SYSTEM, METHOD, AND APPARATUS FOR PROVIDING DYNAMIC, PRIORITIZED SPECTRUM MANAGEMENT AND UTILIZATION
Systems, methods, and apparatuses for providing dynamic, prioritized spectrum utilization management. The system includes at least one monitoring sensor, at least one data analysis engine, at least one application, a semantic engine, a programmable rules and policy editor, a tip and cue server, and/or a control panel.

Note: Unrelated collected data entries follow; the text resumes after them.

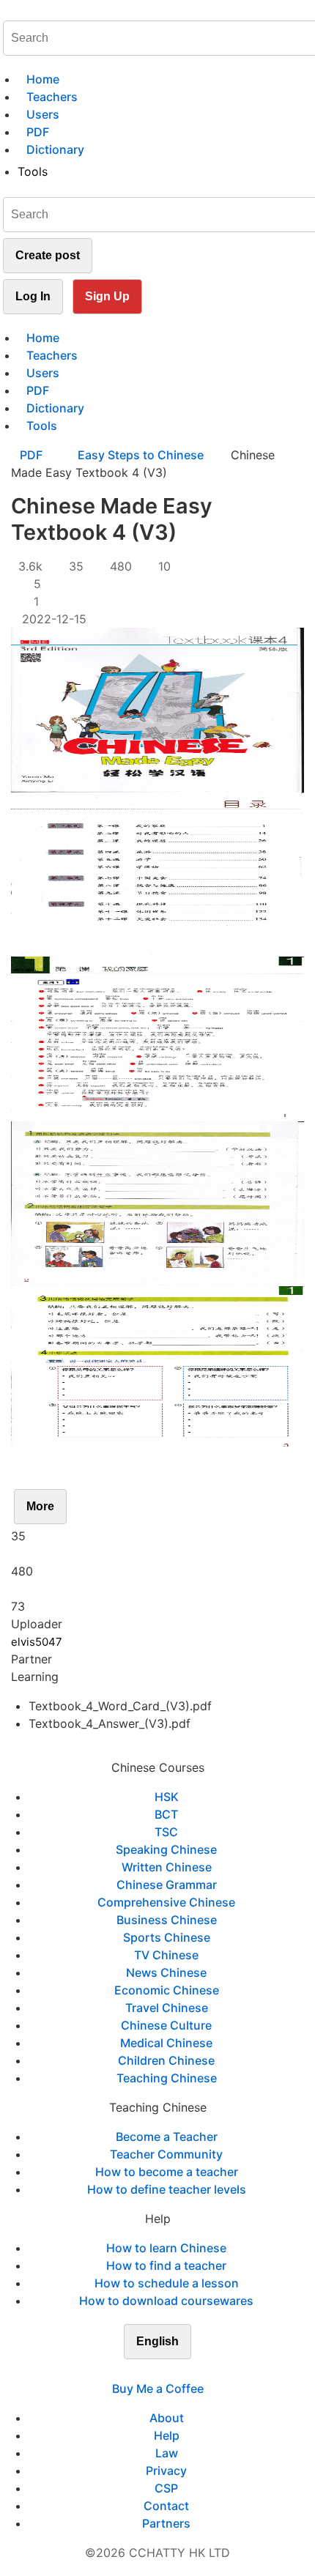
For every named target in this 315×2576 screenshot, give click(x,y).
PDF (32, 455)
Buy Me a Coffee (158, 2388)
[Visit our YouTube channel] (184, 2371)
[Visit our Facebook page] (131, 2371)
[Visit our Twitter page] (149, 2371)
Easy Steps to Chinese (141, 455)
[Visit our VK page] (166, 2371)
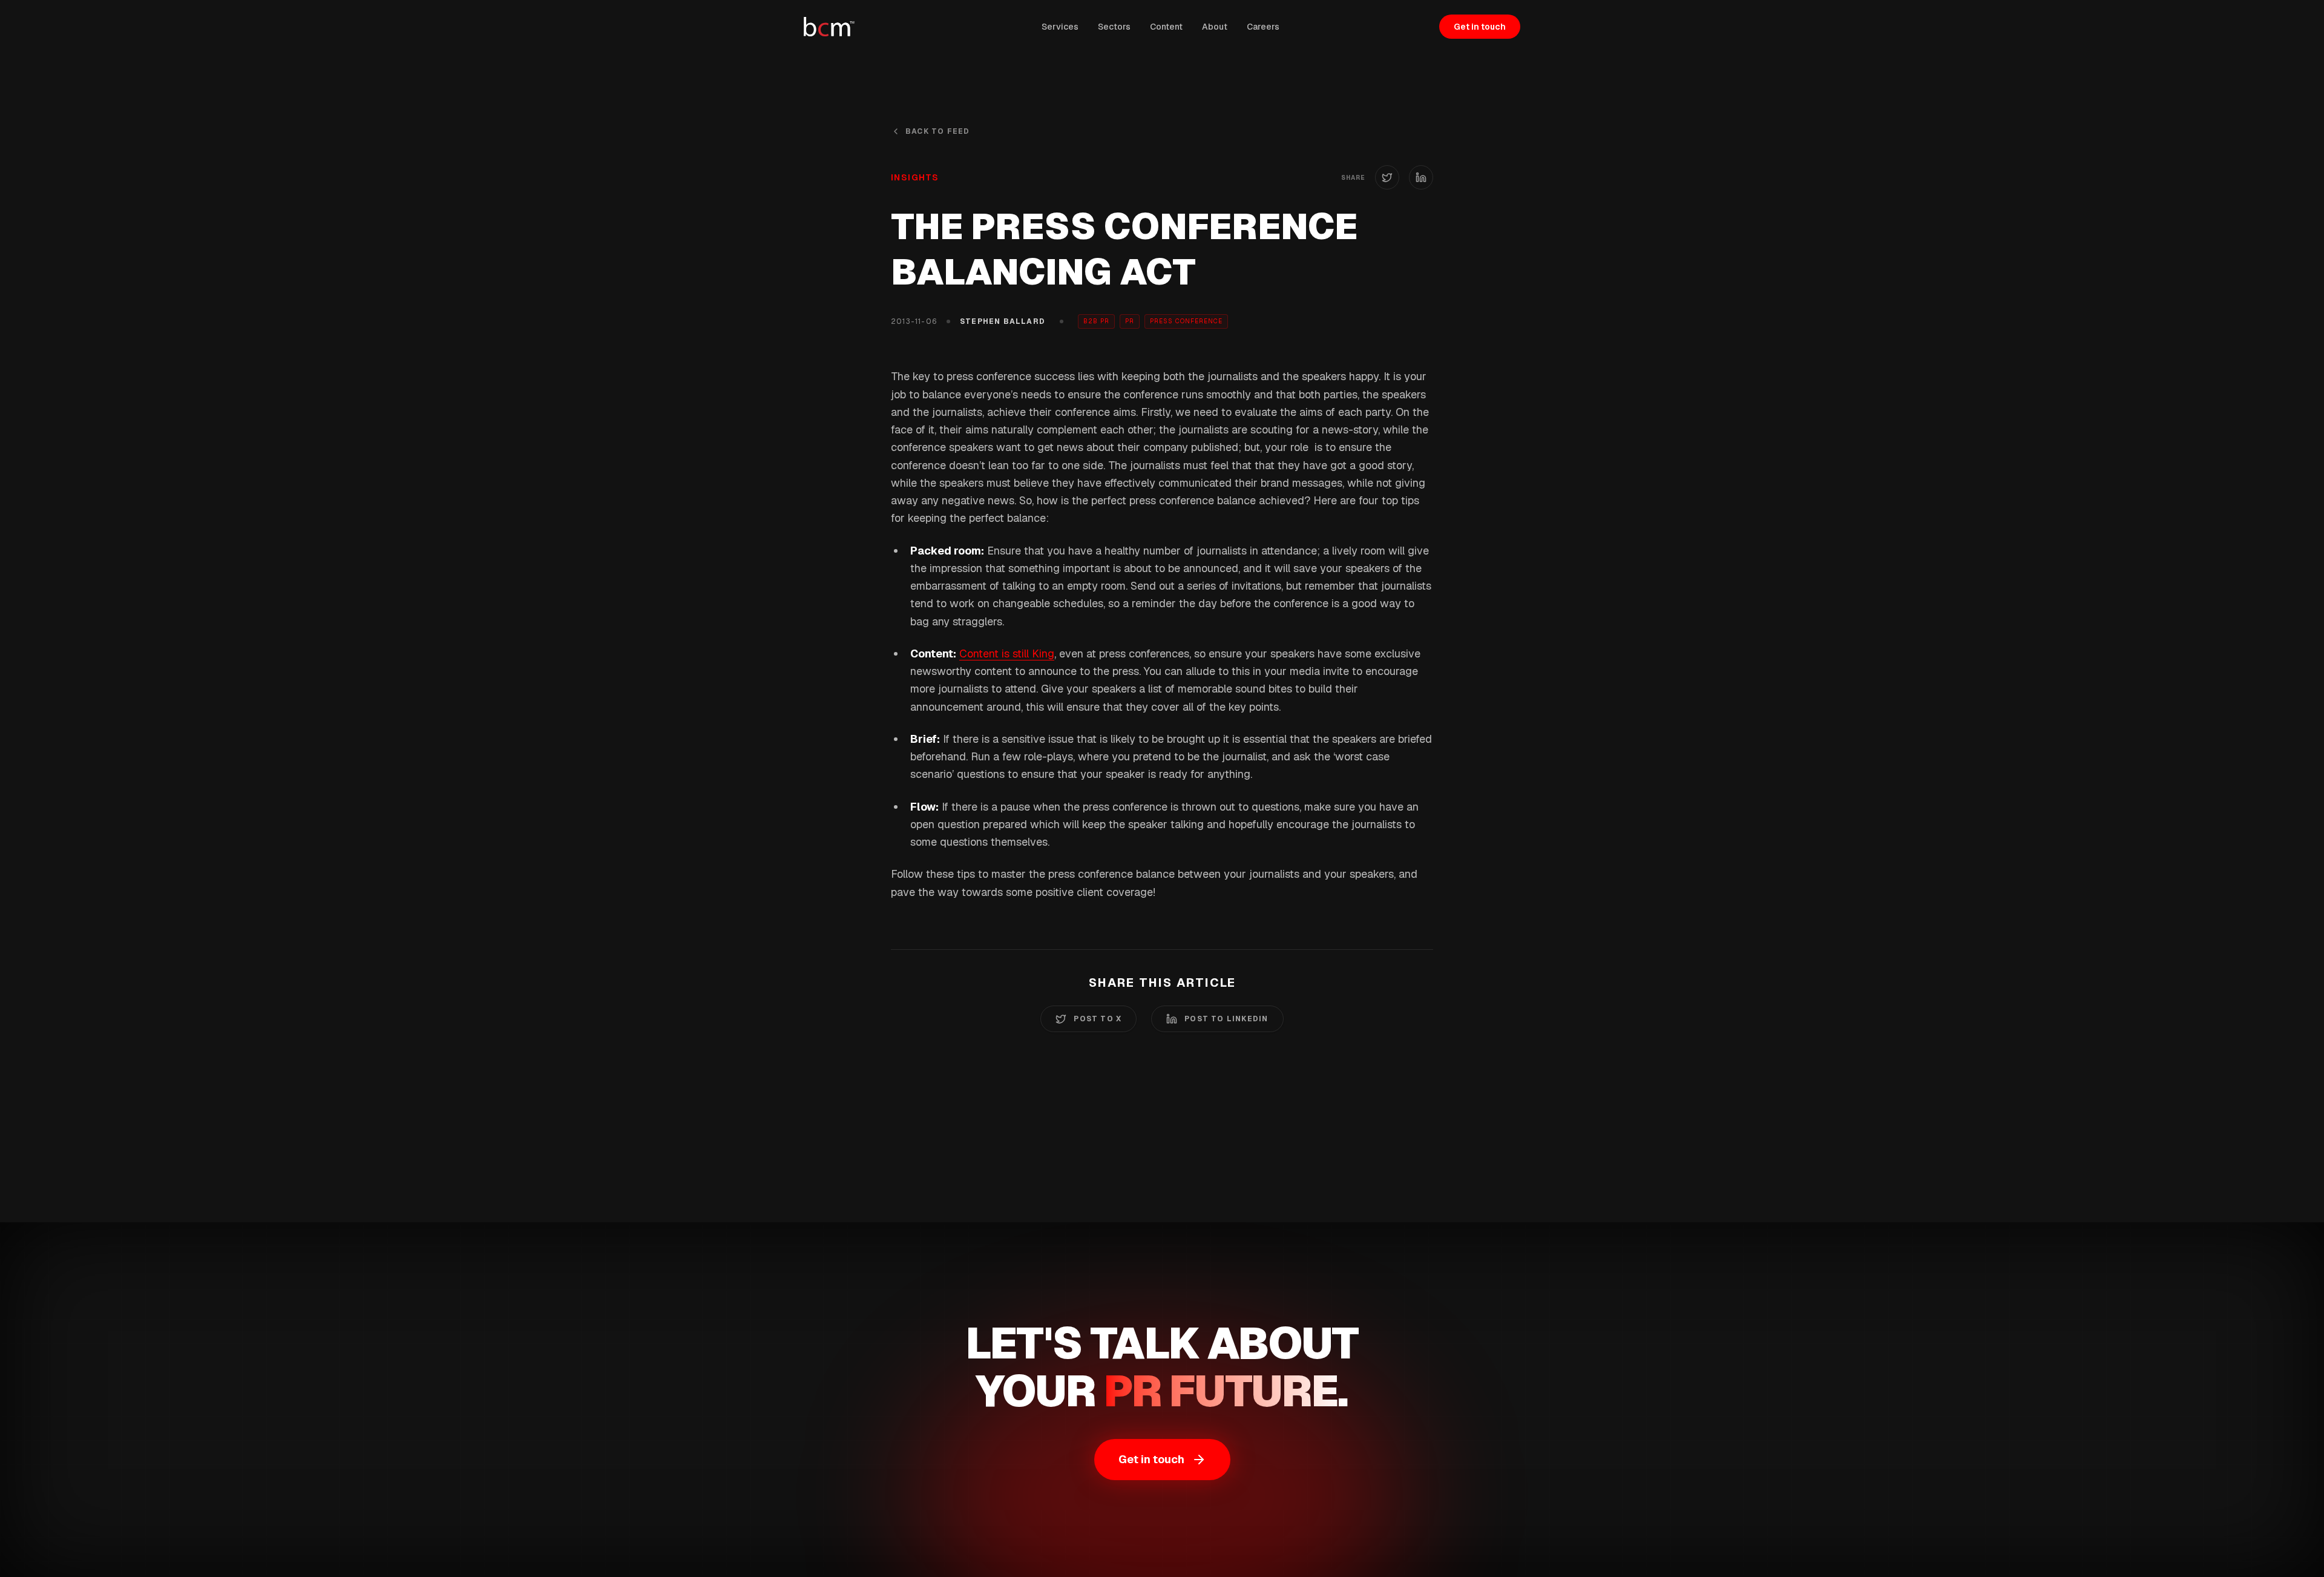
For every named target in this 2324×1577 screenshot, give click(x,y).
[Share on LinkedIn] (1421, 177)
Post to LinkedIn (1226, 1019)
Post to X (1097, 1019)
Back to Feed (937, 131)
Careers (1263, 26)
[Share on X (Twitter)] (1387, 177)
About (1214, 26)
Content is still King (1006, 653)
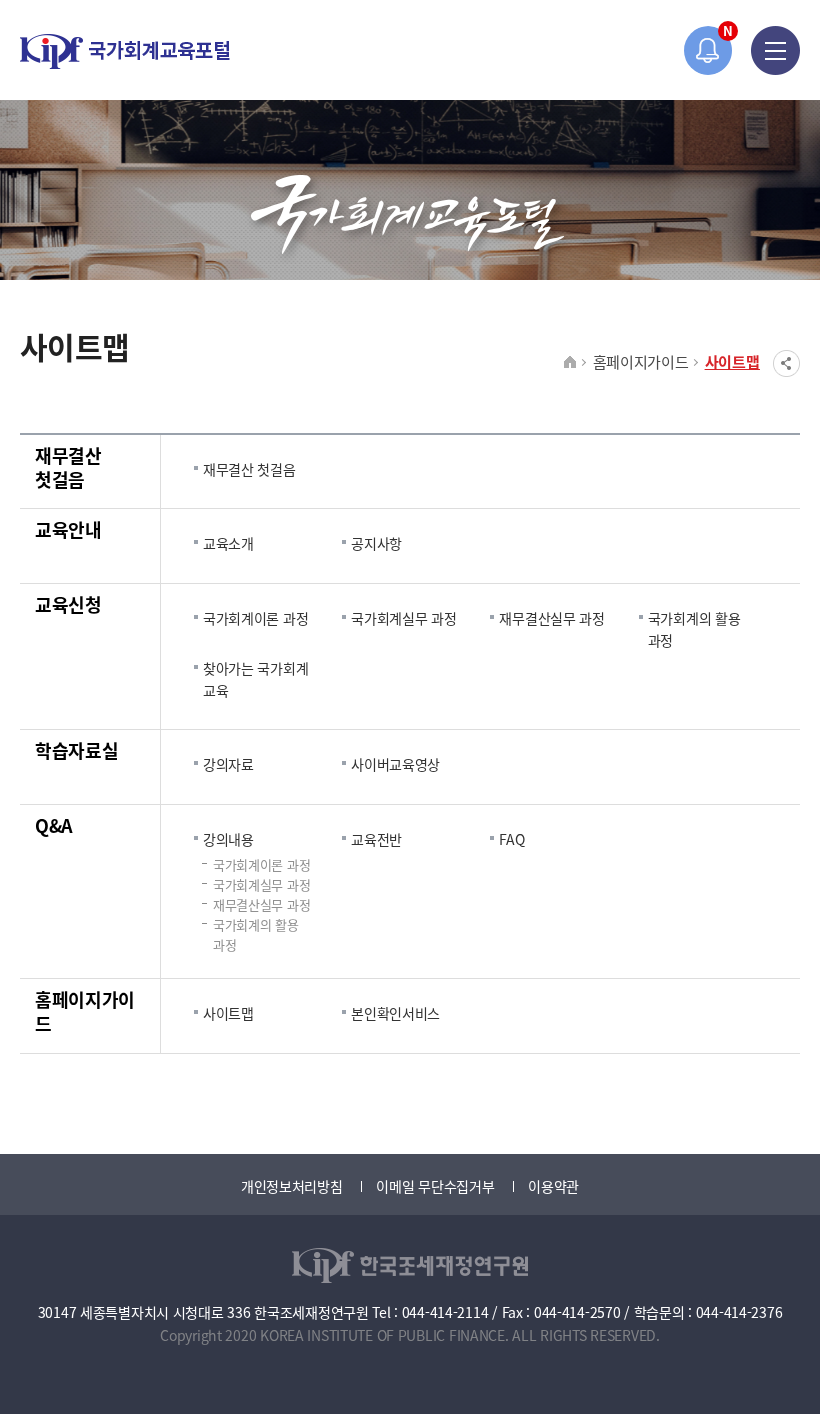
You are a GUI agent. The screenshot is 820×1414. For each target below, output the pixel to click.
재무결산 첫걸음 (68, 467)
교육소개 (228, 543)
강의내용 (228, 839)
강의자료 (228, 764)
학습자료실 (76, 750)
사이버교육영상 (395, 764)
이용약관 (553, 1186)
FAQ (511, 839)
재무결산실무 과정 (551, 618)
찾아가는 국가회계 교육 (255, 679)
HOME (570, 363)
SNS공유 (786, 363)
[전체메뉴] (775, 50)
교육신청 (68, 604)
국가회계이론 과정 (255, 618)
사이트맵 (732, 361)
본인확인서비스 (395, 1013)
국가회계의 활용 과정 (694, 629)
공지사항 (376, 543)
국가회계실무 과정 (403, 618)
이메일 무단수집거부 (435, 1186)
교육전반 (376, 839)
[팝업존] (708, 50)
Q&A (54, 825)
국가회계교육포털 (125, 51)
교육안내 (68, 529)
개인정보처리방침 (292, 1186)
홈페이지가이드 (641, 361)
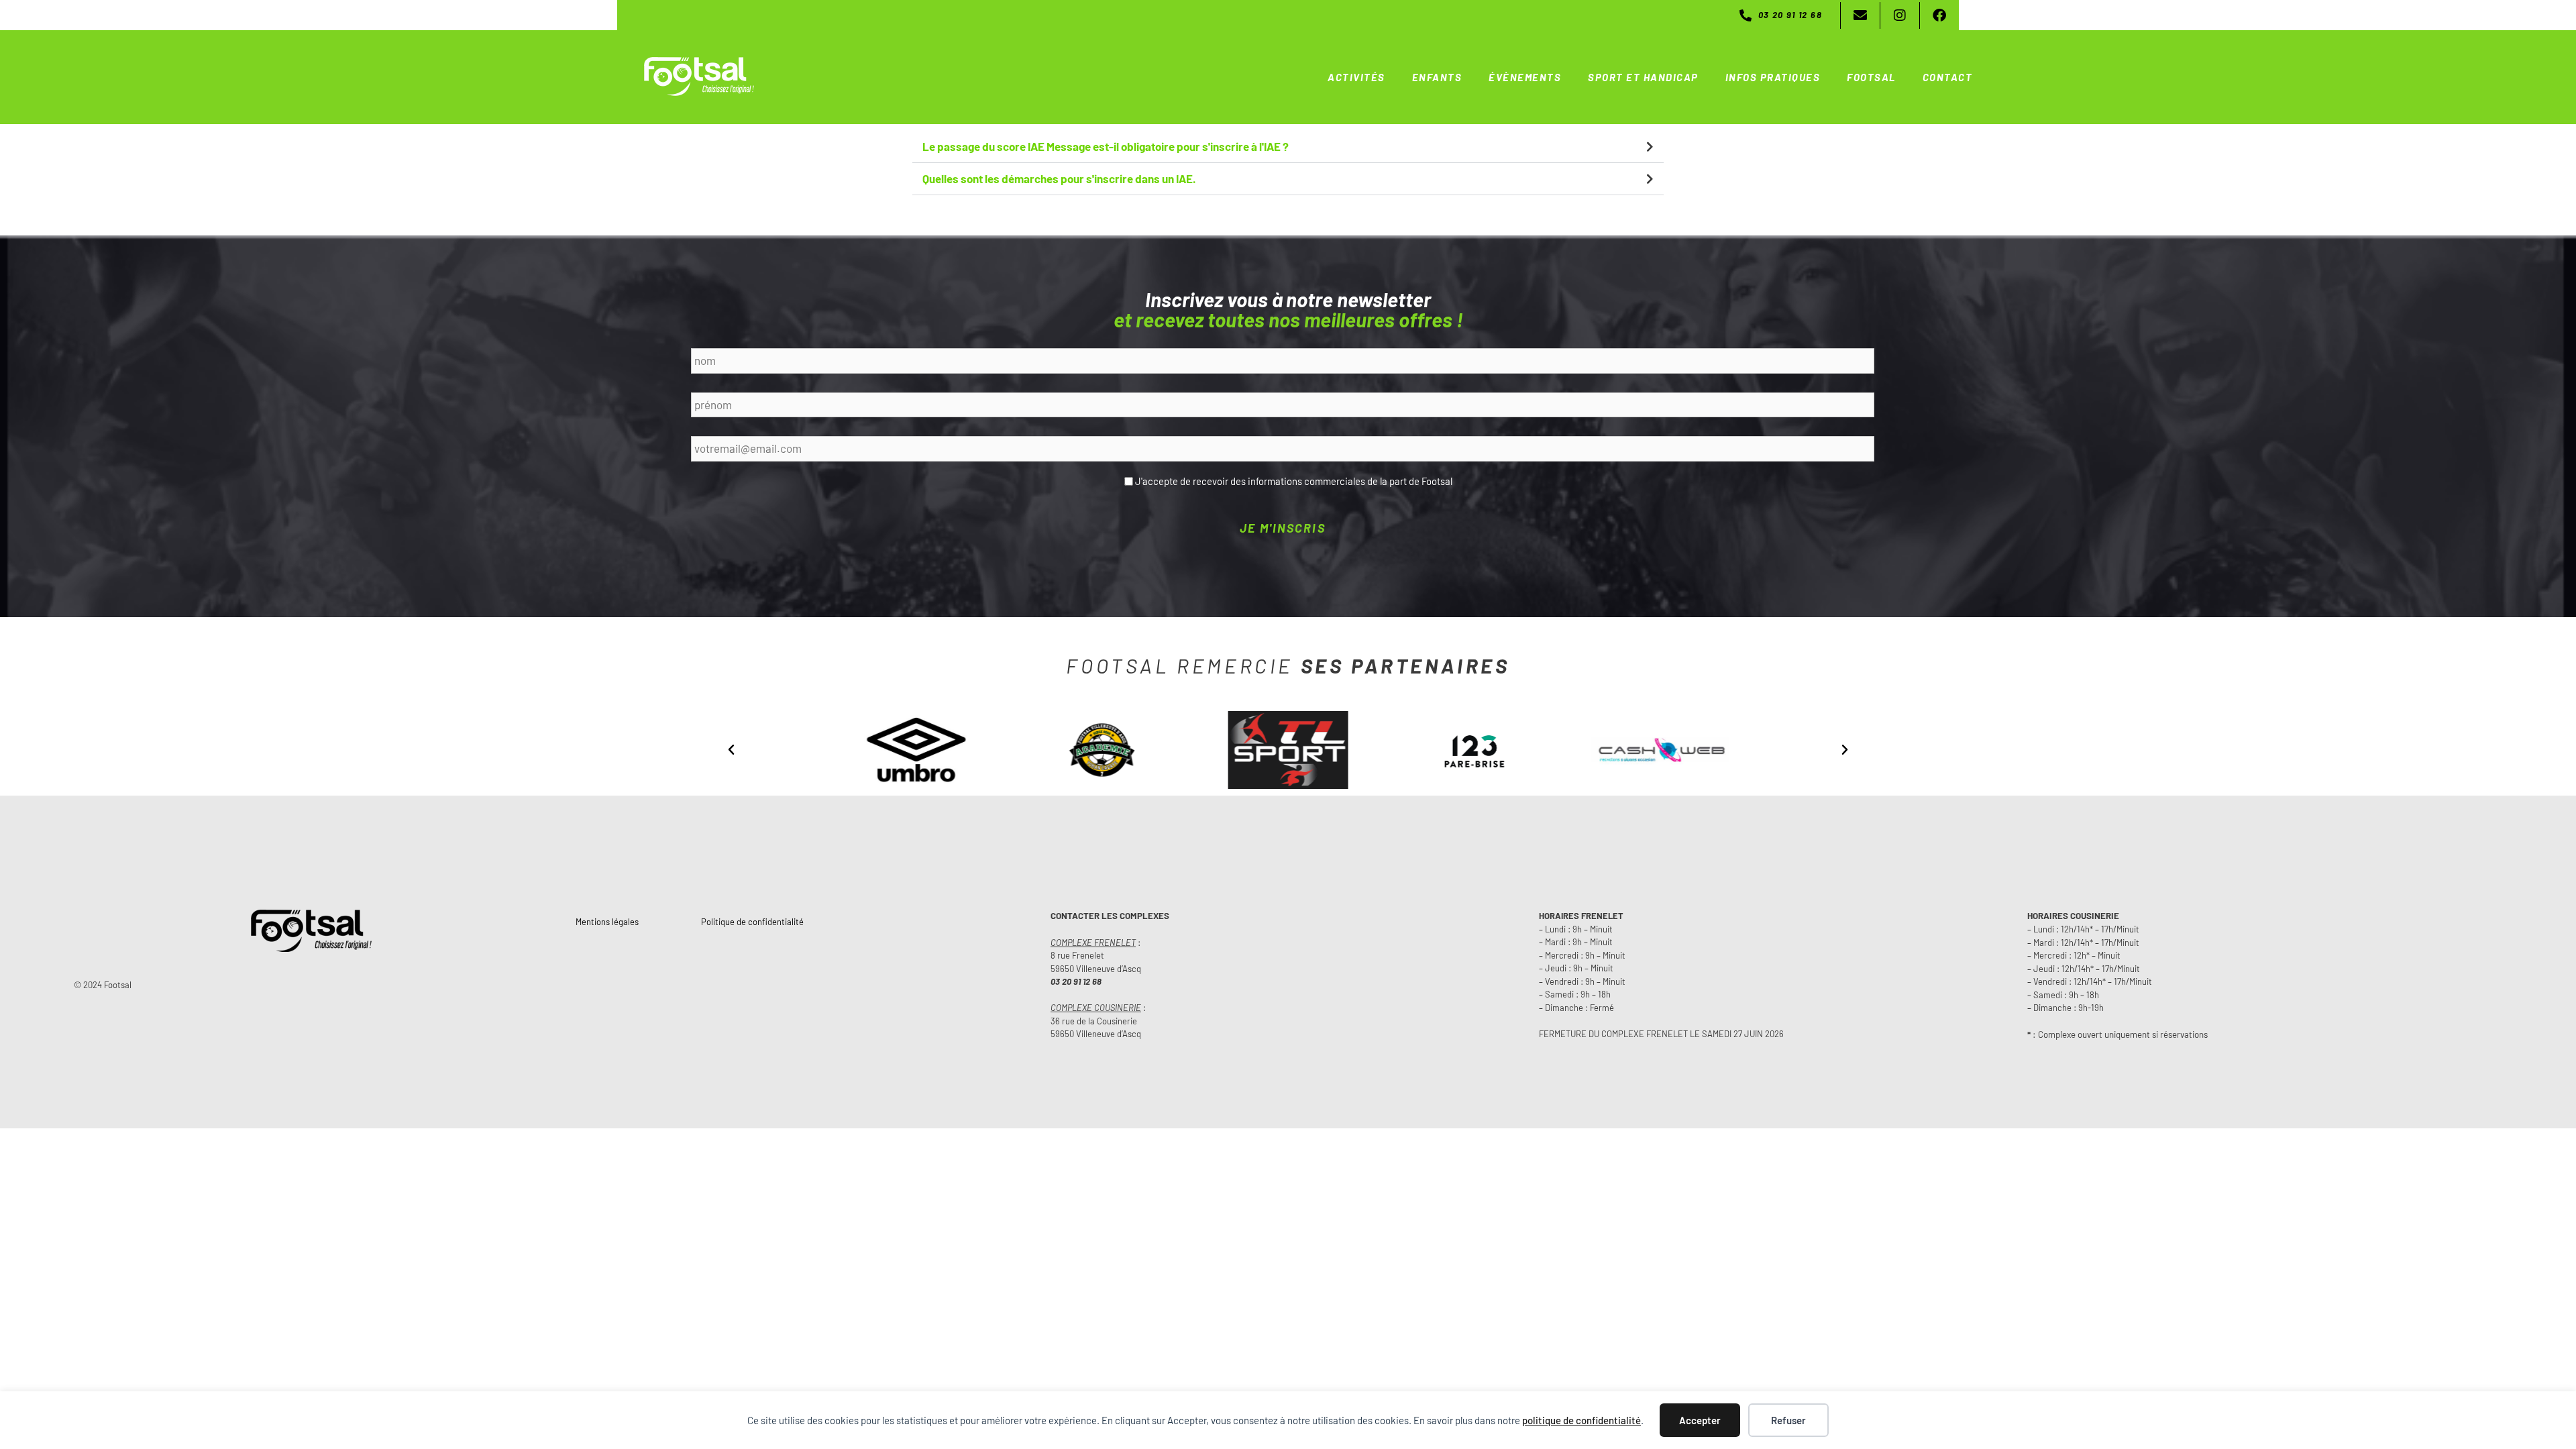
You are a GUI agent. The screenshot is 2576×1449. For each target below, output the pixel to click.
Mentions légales (607, 921)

The tip and cue server is operable utilize the environmental awareness from the data processed by the at least one data analysis engine in combination with additional information to create actionable data.
1 . A system for spectrum analysis in an electromagnetic environment comprising:
a radio receiver front-end subsystem configured to create processed data based on the electromagnetic environment; and
a spectral correlation density (SCD) analysis engine operable to analyze the processed data to detect and/or classify at least one signal;
wherein the SCD analysis engine is operable to use machine learning (ML) to compare the at least one signal to at least one second signal.
2 . The system of claim 1 , wherein the SCD analysis engine uses a fast Fourier transform (FFT) Accumulation Method (FAM) to analyze the processed data.
3 . The system of claim 1 , further comprising a frequency domain programmable channelizer.
4 . The system of claim 3 , wherein the frequency domain programmable channelizer includes at least one channel definition, at least one channelization vector, at least one fast Fourier transform (FFT) configuration, at least one deference matrix, at least one detector configuration, and/or at least one channel detection.
5 . The system of claim 3 , wherein the SCD analysis engine is included in the frequency domain programmable channelizer.
6 . The system of claim 1 , wherein the SCD analysis engine is operable to use a convolutional neural network (CNN).
7 . The system of claim 1 , wherein the SCD analysis engine is operable to detect transmitted signals with cyclo-stationary properties.
8 . The system of claim 1 , wherein the SCD analysis engine is operable to detect patterns in magnitude of a mid frequency (f) and cyclic frequency/alpha (a) graph.
9 . The system of claim 1 , wherein the SCD analysis engine is operable to determine cyclo-stationary moments and a ratio of the cyclo-stationary moments.
10 . The system of claim 1 , wherein the at least one signal and/or the at least one second signal is an orthogonal frequency-division multiplexing (OFDM) signal or a Quadrature Phase Shift Keying (QPSK) signal.
11 . The system of claim 1 , further comprising a blind detection engine, wherein the SCD analysis engine is included in the blind detection engine.
12 . The system of claim 1 , wherein the system is operable to identify interference.
13 . A system for spectrum analysis in an electromagnetic environment comprising:
a radio receiver configured to create processed data based on the electromagnetic environment; and
a spectral correlation density (SCD) analysis engine operable to detect and/or classify at least one signal;
wherein the SCD analysis engine is operable to use machine learning (ML) to compare the at least one signal to at least one second signal; and
wherein the at least one second signal is operable to be previously identified and/or stored in a database.
14 . The system of claim 13 , wherein the SCD analysis engine is operable to identify interference in the electromagnetic environment.
15 . The system of claim 13 , wherein the SCD analysis engine is operable to detect transmitted signals with cyclo-stationary properties.
16 . The system of claim 13 , wherein the SCD analysis engine is operable to use a convolutional neural network (CNN).
17 . The system of claim 13 , wherein the SCD analysis engine is operable to utilize a cyclic autocorrelation function (CAF) for signal detection and processing.
18 . A method for spectrum analysis in an electromagnetic environment comprising:
creating processed data based on the electromagnetic environment; and
analyzing the processed data using a spectral correlation density (SCD) analysis engine to detect and/or classify at least one signal;
wherein the SCD analysis engine is operable to use machine learning (ML) for image comparison of the at least one signal to at least one second signal.
19 . The method of claim 18 , further comprising channelizing the processed data using a channelizer.
20 . The method of claim 19 , wherein the channelizer is a frequency domain programmable channelizer.